[Assignment]
Take each line below that has "computer" and copy it.

---------- Provided information

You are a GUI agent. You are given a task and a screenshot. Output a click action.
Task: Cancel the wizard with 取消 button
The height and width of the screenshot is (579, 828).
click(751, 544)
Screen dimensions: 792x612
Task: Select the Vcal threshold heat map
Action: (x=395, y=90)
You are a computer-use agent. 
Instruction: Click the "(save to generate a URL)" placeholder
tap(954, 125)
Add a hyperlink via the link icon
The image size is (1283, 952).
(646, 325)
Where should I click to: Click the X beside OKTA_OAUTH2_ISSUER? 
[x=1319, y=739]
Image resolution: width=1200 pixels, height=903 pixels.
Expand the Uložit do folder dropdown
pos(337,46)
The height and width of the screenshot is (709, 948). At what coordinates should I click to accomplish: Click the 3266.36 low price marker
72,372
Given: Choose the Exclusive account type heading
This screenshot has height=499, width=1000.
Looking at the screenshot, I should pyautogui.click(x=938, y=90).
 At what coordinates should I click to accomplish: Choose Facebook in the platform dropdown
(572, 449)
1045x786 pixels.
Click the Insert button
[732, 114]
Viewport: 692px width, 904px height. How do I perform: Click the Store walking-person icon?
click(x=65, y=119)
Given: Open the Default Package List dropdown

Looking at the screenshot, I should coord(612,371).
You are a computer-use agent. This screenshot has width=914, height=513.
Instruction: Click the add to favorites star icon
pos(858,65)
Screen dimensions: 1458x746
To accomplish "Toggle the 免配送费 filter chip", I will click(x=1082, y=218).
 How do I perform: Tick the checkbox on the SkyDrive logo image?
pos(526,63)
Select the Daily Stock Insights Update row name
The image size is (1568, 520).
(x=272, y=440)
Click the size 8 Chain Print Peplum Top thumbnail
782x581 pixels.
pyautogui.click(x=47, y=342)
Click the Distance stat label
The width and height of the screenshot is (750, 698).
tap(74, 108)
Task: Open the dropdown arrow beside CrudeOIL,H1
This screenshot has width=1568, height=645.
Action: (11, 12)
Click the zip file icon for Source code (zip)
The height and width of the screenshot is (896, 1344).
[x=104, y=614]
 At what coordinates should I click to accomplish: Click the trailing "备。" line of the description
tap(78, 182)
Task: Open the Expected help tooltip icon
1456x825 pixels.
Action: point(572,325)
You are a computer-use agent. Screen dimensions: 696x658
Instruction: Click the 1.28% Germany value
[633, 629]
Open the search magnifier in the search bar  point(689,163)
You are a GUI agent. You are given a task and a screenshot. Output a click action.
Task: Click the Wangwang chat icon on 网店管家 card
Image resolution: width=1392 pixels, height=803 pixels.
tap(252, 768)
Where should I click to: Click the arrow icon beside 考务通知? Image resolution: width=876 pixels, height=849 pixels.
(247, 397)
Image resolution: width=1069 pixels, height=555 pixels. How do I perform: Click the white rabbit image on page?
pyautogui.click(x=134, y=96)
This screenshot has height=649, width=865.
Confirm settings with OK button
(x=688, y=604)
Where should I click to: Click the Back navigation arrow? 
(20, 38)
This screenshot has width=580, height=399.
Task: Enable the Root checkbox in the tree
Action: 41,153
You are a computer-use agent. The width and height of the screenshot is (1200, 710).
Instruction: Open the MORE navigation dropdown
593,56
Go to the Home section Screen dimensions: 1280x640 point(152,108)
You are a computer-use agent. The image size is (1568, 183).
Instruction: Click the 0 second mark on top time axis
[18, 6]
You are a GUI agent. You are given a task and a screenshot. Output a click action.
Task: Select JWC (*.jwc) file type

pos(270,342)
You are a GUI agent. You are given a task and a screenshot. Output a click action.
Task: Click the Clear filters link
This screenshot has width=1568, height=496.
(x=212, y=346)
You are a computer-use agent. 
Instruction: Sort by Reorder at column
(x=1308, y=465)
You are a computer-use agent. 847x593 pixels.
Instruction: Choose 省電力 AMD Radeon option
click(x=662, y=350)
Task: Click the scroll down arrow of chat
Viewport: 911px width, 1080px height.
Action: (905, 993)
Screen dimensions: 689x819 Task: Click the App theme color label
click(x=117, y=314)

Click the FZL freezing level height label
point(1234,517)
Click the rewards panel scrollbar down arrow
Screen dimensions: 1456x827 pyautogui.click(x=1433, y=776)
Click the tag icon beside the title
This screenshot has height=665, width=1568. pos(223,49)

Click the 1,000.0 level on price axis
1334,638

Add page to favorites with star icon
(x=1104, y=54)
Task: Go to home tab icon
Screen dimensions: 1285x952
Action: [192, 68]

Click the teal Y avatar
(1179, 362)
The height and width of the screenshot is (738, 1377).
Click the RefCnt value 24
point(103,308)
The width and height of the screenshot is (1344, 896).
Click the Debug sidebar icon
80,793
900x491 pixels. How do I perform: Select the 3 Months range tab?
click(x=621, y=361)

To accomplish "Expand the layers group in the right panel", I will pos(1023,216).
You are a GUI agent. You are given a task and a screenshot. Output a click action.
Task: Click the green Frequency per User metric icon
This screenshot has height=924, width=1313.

--------------------

[Exercise response]
You are a computer-use agent. 
You are a computer-use agent. This screenshot has width=914, height=513.
You are a computer-use agent. Screen dimensions: 696x658
You are a computer-use agent. The width and height of the screenshot is (1200, 710).
You are a computer-use agent. The image size is (1568, 183).
You are a computer-use agent. 
You are a computer-use agent. 847x593 pixels.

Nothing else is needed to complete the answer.